Java, Jakarta EE (formerly Java EE/J2EE), and JBoss/WildFly (often mentioned together) serve distinct but complementary roles in enterprise software.
Java is a general-purpose programming language used to build anything from desktop tools to Android apps and backend services. Its portability (“write once, run anywhere”) made it a staple for banking systems, airline reservations, and Android development.
Jakarta EE is not a language but a set of enterprise specifications layered on Java—covering web services, servlets, transactions, security, and messaging. It standardizes how large, distributed applications are built, such as e-commerce platforms and government portals.
JBoss/WildFly is an application server that implements Jakarta EE specs. It provides the runtime environment where these applications are deployed and managed.

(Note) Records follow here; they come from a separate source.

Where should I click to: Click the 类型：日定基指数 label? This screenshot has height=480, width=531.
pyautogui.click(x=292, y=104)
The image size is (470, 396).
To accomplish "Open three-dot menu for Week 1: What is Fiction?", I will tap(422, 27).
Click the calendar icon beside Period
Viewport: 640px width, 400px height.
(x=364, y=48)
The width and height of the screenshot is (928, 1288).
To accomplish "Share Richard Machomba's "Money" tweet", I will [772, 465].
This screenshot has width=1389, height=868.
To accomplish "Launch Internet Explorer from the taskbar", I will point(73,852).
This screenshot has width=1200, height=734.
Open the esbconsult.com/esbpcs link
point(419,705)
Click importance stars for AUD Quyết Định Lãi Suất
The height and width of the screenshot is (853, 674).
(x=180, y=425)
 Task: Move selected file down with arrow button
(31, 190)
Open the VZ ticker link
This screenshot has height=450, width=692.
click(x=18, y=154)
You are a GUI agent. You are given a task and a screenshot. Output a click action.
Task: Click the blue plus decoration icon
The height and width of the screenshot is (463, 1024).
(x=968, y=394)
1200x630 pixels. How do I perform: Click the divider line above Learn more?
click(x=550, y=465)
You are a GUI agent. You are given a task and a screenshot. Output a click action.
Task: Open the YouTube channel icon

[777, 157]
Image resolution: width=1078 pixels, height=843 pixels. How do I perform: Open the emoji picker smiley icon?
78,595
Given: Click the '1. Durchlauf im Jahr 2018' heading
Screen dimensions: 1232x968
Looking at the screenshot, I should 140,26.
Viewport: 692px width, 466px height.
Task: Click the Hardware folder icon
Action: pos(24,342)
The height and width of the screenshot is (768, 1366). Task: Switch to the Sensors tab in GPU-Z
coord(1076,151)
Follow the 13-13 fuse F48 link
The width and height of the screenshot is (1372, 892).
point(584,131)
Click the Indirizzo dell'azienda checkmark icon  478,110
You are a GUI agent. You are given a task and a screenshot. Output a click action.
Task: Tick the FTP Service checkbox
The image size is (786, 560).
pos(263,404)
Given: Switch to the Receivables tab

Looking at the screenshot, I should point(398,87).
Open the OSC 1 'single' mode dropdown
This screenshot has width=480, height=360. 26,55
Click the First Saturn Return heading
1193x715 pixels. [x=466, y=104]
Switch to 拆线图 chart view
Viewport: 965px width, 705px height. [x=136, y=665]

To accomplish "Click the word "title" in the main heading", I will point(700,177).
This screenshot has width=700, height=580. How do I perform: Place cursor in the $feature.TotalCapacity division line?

JavaScript operates on the other side of this architecture—the user interface. Running inside web browsers (and increasingly on servers via Node.js), JavaScript powers the interactive frontends users see. Modern frameworks such as React, Angular, and Vue help developers build responsive, component-driven interfaces that communicate with Java backends through APIs. While Java handles business logic and transactions, JavaScript frameworks handle presentation, user experience, and real-time interaction.
JSON (JavaScript Object Notation) is the lightweight data format these systems commonly use to exchange information. Whether a Java-based service communicates with a web frontend or another enterprise system, data is typically sent and received as JSON because it’s human-readable, language-independent, and ideal for APIs and RESTful services.
In practice: a bank’s loan processing system may be written in Java, designed using Jakarta EE standards, run on JBoss/WildFly for scalability and security, expose REST APIs that send JSON, and present customer dashboards built with a JavaScript framework like React.
The name and logo
Java was originally called Oak by James Gosling at Sun Microsystems. During renaming, the team chose “Java” after the Indonesian island famous for coffee. The red coffee-cup logo with rising steam reflects this origin. The steam lines subtly suggest dynamism and portability, echoing Java’s promise of platform independence.